*Given instruction 1*.
Name each place mentioned in the passage below about the German retreat, listing each one only once.
--- Page ---
Steadily, at the rate of ten miles a day, they drove the Germans back
across the Aisne and the Marne, and so saved the city.
When this retrograde movement of the Germans began, those who
could not see the nature of the fighting believed that the German line
of communication, the one from Aix-la-Chapelle through Belgium, had
proved too long, and that the left wing was voluntarily withdrawing to
meet the new line of communication through Luxembourg. But the
fields of battle beyond Meaux, through which it was necessary to
pass to reach the fight at Sois-sons, showed no evidence of leisurely
withdrawal. On both sides there were evidences of the most
desperate fighting and of artillery fire that was wide-spread and
desolating. That of the Germans, intended to destroy the road from
Meaux and to cover their retreat, showed marksmanship so accurate
and execution so terrible as, while it lasted, to render pursuit
impossible.
--- Supplied entries ---
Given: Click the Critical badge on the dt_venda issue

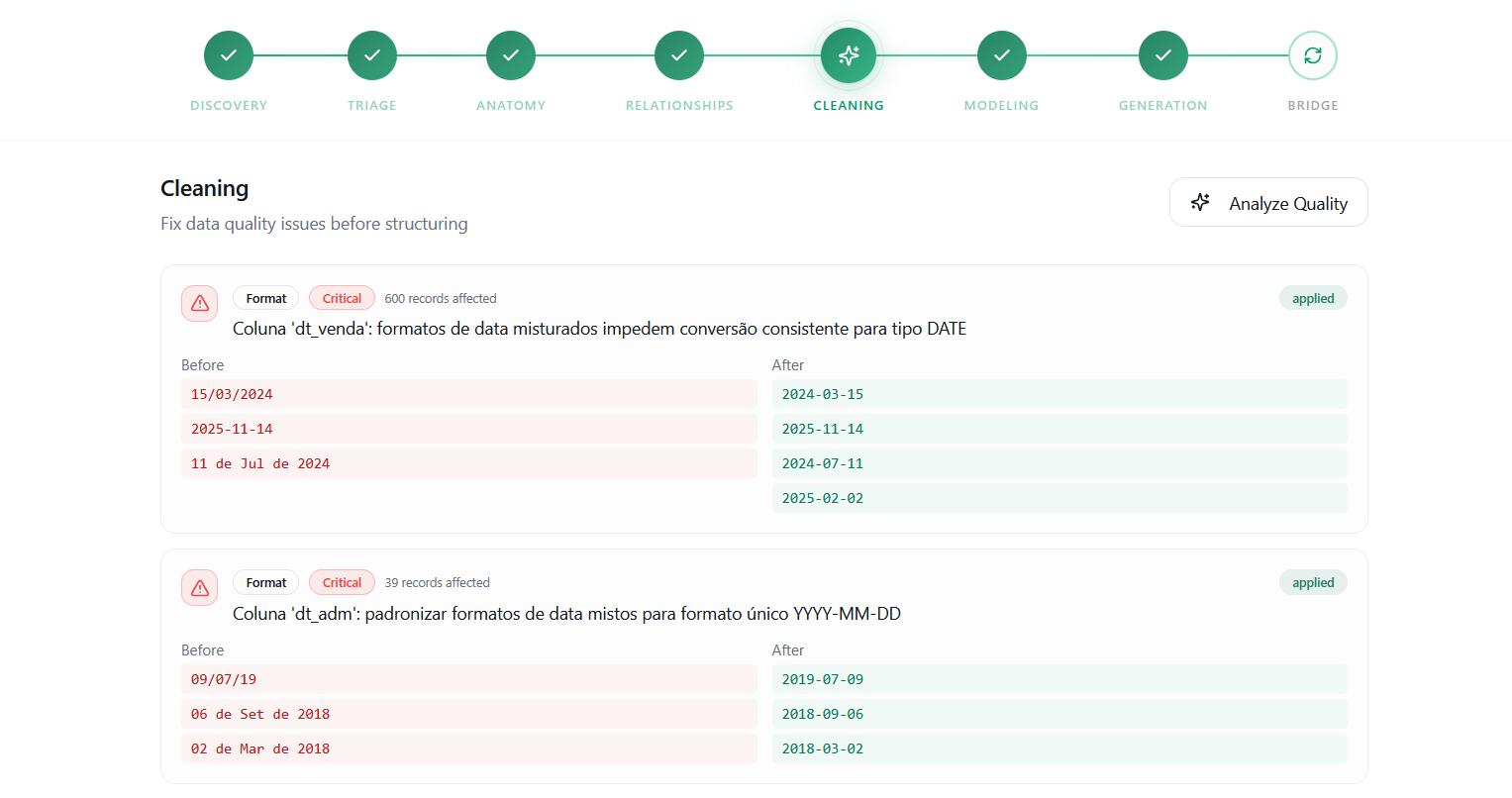Looking at the screenshot, I should 342,297.
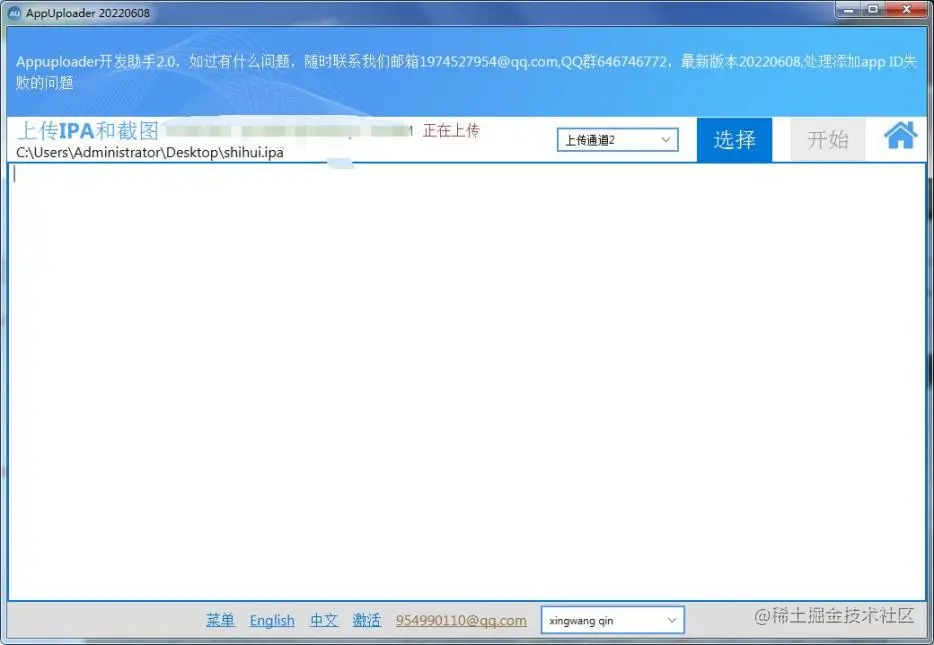Click the AppUploader icon in the title bar

pyautogui.click(x=14, y=12)
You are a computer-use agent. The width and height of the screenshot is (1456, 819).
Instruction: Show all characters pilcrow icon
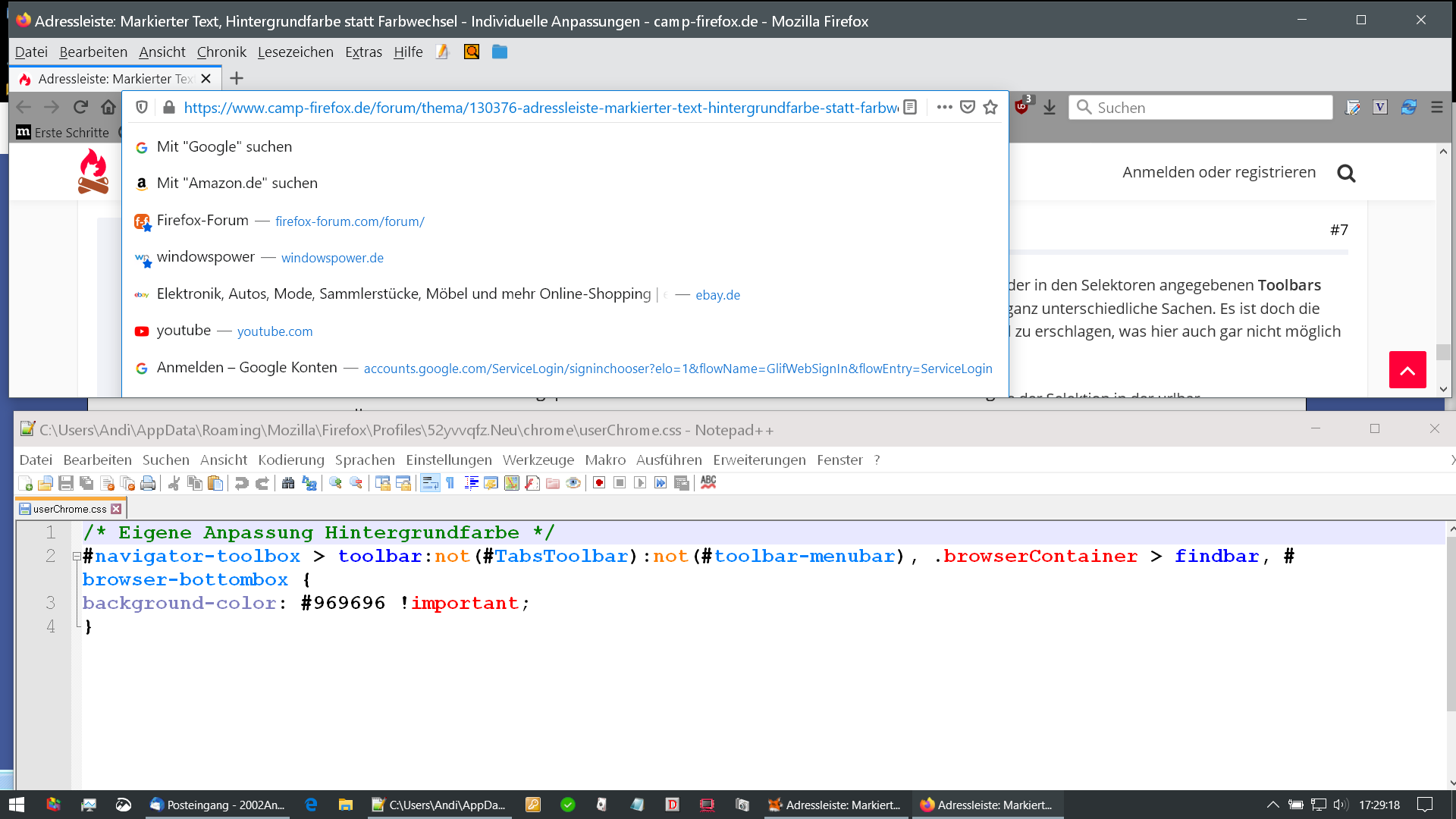pyautogui.click(x=450, y=483)
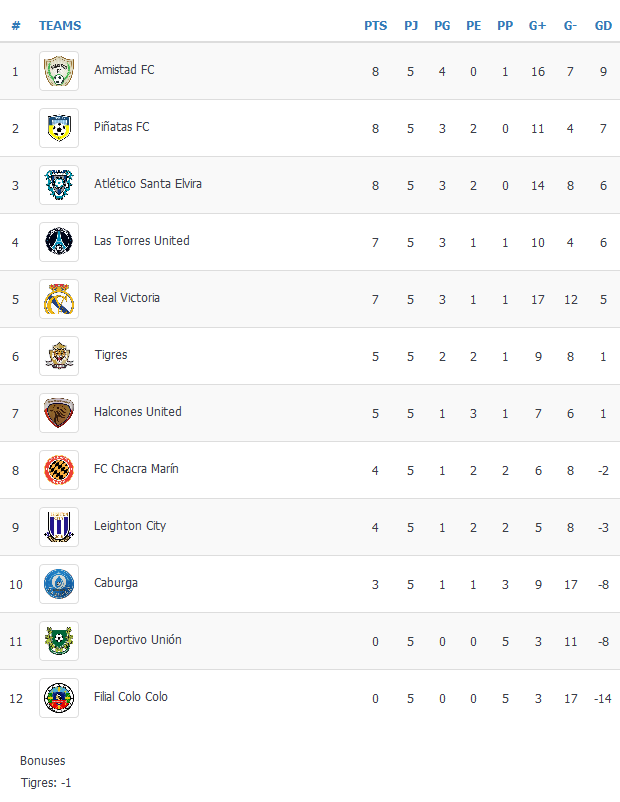Select the Deportivo Unión team name
This screenshot has height=802, width=620.
[138, 640]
---
*Given instruction 2*.
Rewrite the lines of the records above as a numbered list. Skip blank lines and leave out the pictures.

*Complete output 1*.
Aisne, Marne, Aix-la-Chapelle, Belgium, Luxembourg, Meaux, Sois-sons

*Complete output 2*.
1. Given: Click the Critical badge on the dt_venda issue
2. Looking at the screenshot, I should 342,297.
3. Click the AppUploader icon in the title bar
4. pyautogui.click(x=14, y=12)
5. You are a computer-use agent. The width and height of the screenshot is (1456, 819).
6. Instruction: Show all characters pilcrow icon
7. pyautogui.click(x=450, y=483)
8. Select the Deportivo Unión team name
9. This screenshot has height=802, width=620.
10. [138, 640]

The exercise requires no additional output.